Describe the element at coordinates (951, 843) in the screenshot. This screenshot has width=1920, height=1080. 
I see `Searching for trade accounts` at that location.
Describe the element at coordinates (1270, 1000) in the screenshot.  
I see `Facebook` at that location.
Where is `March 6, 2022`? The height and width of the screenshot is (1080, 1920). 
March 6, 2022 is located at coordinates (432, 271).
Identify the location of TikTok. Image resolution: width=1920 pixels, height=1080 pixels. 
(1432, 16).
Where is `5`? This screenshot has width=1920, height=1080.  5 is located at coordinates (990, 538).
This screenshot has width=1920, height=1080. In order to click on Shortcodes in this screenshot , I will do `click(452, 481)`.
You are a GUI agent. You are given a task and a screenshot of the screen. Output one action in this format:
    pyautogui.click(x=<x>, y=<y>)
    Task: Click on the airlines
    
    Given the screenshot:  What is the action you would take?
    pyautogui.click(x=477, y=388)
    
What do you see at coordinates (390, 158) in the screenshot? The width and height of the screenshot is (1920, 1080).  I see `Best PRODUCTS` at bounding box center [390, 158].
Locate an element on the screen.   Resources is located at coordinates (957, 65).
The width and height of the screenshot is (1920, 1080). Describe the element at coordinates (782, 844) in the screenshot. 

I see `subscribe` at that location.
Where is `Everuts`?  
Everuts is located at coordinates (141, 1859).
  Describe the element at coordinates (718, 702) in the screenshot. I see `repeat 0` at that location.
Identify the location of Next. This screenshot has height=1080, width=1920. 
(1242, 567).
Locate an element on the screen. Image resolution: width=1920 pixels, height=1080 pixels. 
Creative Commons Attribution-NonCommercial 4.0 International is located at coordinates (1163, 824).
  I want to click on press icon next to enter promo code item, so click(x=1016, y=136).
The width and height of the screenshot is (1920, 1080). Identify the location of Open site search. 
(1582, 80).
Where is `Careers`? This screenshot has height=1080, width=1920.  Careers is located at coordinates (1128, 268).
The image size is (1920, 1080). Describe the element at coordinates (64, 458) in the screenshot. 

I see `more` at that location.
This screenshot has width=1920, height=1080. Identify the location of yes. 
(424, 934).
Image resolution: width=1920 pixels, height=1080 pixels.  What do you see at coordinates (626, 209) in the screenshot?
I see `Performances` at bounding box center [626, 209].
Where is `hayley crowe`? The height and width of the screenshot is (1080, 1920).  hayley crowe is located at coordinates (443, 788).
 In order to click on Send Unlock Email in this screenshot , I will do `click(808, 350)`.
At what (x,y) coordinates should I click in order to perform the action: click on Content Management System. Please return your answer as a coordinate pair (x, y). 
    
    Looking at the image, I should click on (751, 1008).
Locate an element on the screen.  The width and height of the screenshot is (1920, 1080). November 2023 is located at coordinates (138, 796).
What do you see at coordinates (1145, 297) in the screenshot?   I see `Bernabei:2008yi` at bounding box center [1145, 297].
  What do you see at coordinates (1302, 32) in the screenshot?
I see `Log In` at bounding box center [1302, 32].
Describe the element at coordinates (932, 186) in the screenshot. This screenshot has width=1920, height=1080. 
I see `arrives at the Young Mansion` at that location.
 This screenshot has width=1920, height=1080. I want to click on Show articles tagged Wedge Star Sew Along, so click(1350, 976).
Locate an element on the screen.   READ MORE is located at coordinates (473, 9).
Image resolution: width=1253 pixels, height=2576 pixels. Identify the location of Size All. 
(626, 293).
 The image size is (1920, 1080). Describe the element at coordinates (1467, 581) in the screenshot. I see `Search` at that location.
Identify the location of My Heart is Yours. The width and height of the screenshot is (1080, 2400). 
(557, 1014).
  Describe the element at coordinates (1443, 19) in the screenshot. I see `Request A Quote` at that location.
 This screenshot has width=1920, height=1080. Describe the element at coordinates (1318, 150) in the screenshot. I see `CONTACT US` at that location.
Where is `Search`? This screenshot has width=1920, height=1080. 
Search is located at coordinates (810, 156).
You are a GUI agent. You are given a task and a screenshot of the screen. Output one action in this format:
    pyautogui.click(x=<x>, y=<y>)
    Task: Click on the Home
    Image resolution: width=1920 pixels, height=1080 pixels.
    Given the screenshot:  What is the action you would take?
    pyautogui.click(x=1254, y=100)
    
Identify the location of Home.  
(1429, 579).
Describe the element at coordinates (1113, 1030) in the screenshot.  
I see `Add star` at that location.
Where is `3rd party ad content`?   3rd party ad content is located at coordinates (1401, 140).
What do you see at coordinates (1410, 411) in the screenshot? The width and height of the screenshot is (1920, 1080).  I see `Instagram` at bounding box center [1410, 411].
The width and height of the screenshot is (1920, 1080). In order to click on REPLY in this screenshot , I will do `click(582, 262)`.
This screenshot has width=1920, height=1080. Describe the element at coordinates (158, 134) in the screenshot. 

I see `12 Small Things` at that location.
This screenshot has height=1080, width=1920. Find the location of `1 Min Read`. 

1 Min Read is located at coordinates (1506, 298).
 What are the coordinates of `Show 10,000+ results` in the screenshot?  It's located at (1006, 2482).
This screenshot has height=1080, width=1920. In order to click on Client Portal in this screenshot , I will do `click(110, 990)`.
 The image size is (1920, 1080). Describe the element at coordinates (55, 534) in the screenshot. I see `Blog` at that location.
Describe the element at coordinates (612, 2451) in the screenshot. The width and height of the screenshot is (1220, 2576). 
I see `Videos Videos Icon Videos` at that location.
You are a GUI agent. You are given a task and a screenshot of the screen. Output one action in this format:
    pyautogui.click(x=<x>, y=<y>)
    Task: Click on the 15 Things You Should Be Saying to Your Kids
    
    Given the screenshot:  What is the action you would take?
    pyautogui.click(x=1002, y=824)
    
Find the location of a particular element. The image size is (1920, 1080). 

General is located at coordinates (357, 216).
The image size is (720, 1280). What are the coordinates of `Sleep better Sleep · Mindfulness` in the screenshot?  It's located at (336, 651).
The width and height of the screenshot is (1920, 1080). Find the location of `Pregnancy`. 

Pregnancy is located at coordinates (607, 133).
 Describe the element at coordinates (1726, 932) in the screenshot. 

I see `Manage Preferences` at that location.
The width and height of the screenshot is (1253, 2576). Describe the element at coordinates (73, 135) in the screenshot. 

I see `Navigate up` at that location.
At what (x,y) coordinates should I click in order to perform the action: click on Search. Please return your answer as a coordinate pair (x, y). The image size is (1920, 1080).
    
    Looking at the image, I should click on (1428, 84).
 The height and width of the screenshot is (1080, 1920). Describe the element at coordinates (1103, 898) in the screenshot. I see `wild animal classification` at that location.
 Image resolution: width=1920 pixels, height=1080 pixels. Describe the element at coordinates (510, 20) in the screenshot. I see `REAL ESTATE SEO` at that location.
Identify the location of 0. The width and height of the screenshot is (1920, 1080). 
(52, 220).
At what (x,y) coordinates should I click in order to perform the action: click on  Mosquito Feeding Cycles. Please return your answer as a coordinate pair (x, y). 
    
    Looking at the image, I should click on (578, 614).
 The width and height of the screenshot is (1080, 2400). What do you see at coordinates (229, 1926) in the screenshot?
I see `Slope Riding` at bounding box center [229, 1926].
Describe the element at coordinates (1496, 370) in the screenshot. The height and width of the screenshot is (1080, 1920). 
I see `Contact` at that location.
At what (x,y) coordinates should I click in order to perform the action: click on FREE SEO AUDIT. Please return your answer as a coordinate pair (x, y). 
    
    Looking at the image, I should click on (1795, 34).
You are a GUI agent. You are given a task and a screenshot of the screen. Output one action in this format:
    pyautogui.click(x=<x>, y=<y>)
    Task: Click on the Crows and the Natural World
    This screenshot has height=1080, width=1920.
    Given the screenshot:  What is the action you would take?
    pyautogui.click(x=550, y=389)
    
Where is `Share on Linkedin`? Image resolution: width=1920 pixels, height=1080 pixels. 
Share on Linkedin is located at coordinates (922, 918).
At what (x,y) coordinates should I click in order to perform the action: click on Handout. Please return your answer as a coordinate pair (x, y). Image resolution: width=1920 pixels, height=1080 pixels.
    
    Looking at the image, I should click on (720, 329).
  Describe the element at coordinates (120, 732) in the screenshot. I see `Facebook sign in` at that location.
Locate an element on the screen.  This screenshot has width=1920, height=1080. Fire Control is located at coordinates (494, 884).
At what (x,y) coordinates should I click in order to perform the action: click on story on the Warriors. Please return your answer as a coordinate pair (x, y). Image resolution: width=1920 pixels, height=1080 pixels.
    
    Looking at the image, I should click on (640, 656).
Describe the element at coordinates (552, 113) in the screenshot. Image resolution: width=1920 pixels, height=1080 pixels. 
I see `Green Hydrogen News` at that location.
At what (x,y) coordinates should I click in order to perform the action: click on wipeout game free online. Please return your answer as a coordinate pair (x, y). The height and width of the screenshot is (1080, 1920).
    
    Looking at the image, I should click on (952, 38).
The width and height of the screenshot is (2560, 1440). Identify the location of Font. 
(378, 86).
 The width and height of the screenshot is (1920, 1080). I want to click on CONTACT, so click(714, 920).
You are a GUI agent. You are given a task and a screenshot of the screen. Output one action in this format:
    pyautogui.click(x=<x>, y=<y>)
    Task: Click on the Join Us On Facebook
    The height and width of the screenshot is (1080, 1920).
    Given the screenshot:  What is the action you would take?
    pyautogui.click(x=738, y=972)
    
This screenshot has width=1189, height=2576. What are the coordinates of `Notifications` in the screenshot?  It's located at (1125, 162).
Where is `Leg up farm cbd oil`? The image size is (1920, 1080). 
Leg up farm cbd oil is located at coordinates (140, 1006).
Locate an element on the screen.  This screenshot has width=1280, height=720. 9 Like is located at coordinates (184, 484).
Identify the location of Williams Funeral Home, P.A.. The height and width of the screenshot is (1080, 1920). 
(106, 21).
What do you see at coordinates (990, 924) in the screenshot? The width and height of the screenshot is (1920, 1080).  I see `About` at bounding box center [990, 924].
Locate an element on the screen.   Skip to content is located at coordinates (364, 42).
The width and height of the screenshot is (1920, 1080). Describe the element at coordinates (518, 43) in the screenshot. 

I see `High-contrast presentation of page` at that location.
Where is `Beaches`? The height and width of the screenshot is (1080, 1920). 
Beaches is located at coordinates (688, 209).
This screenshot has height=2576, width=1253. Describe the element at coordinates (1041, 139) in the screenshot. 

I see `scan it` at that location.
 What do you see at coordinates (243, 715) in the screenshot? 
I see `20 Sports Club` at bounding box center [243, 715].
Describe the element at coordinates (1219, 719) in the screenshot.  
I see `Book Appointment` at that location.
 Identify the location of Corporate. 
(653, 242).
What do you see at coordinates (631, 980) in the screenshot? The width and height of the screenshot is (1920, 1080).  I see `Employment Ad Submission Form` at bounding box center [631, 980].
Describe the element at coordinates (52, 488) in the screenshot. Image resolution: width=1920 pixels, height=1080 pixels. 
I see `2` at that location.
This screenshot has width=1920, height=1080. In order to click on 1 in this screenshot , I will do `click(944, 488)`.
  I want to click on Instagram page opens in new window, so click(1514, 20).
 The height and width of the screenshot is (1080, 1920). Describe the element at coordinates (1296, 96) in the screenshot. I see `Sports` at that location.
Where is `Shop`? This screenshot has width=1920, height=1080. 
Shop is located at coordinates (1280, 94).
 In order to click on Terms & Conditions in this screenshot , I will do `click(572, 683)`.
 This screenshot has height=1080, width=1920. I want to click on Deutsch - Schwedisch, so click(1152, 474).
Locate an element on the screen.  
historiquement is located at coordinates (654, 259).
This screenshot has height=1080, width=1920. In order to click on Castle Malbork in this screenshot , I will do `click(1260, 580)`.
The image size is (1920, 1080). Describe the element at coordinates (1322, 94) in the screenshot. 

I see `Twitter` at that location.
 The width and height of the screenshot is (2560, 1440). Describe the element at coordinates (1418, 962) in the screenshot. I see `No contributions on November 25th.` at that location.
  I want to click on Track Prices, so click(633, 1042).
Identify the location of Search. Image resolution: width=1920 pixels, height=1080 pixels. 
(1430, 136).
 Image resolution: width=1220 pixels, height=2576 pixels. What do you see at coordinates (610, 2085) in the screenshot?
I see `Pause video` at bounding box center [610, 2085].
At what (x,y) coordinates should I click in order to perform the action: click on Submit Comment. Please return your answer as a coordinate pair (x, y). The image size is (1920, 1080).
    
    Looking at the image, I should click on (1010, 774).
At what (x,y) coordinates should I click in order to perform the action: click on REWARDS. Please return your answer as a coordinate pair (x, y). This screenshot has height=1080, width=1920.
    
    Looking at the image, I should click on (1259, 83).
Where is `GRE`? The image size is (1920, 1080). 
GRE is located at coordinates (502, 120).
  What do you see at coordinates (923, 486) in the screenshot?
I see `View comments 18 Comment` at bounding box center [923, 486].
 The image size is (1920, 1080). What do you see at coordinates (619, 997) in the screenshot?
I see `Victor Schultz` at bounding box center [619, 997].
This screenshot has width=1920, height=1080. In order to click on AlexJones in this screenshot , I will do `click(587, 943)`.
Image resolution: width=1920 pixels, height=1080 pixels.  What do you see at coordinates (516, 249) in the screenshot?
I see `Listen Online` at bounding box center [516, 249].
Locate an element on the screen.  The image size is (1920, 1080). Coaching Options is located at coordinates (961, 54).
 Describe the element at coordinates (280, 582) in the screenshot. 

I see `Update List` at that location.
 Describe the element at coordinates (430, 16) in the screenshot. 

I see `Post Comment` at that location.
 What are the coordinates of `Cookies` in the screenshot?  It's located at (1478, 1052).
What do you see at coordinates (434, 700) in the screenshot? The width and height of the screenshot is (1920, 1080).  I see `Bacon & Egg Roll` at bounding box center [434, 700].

=-=-=

Reproduce verbatim the stretch of the data above from the line containing "The width and height of the screenshot is (1920, 1080). Identify" through the line containing "coordinates (1128, 268).", both of those lines included.

#### [Written response]
The width and height of the screenshot is (1920, 1080). Identify the location of Open site search. 
(1582, 80).
Where is `Careers`? This screenshot has height=1080, width=1920.  Careers is located at coordinates (1128, 268).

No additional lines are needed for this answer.